Un consiglio comunale al limite della legittimità quello che si è tenuto a Ladispoli.
Dopo l’apertura con il risicato numero legale di 13 consiglieri, tenuto grazie alla presenza della minoranza, la seduta è stata sospesa intorno alle 19:15 su richiesta del sindaco. Una richiesta di 5 minuti del tutto tattica, interrompendo il presidente che si apprestava di nuovo a fare l’appello. Un appello che però avrebbe decretato la caduta del numero legale per l’uscita di alcuni consiglieri dell’opposizione.

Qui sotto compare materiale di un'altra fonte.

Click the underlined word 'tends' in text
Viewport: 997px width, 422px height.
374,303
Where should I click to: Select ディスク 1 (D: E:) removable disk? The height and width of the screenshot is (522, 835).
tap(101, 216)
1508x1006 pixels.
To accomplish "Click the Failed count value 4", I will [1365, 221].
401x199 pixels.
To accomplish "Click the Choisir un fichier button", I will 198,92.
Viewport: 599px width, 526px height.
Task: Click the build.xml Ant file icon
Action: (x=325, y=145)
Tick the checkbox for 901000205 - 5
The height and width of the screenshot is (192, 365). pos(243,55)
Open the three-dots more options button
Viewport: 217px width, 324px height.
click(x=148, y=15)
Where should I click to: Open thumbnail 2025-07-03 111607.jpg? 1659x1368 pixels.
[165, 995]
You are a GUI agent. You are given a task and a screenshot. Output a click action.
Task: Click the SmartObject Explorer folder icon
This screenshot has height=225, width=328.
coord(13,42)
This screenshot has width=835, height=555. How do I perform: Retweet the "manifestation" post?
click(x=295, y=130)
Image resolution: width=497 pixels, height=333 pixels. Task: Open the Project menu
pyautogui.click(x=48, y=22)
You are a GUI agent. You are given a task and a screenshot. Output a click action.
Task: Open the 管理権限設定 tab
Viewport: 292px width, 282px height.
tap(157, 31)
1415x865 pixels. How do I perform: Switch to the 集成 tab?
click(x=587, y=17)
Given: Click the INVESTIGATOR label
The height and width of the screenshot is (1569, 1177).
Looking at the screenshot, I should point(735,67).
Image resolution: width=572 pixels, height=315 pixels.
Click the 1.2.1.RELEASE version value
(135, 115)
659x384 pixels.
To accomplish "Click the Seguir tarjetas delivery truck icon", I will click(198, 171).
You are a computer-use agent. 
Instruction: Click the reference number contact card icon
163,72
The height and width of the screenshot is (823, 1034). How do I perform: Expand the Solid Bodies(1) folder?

Finora il consiglio aveva proceduto al solo conferimento di encomi e per questo, onde evitare una brutta figura nei confronti degli ospiti la minoranza avrebbe acconsentito lo svolgimento delle operazioni. Ma all’inizio della parte politica è scattata la contestazione. In maggioranza tante le assenze e soprattutto dal fronte Fratelli d’Italia. Assenti per il partito della Meloni i consiglieri Falasca, Ardita e Cavaliere. Ma la sospensione di 5 minuti concessa al sindaco Grando si è protratta decisamente troppo. In aula sarebbe scattata la caccia ai consiglieri di maggioranza per evitare la chiusura del consiglio. Una caccia che è durata troppo al punto che il consiglio è ricominciato oltre un’ora dopo la richiesta di sospensione. Un fatto del tutto anomalo e chiaramente funzionale all’ostinata ricerca del numero legale.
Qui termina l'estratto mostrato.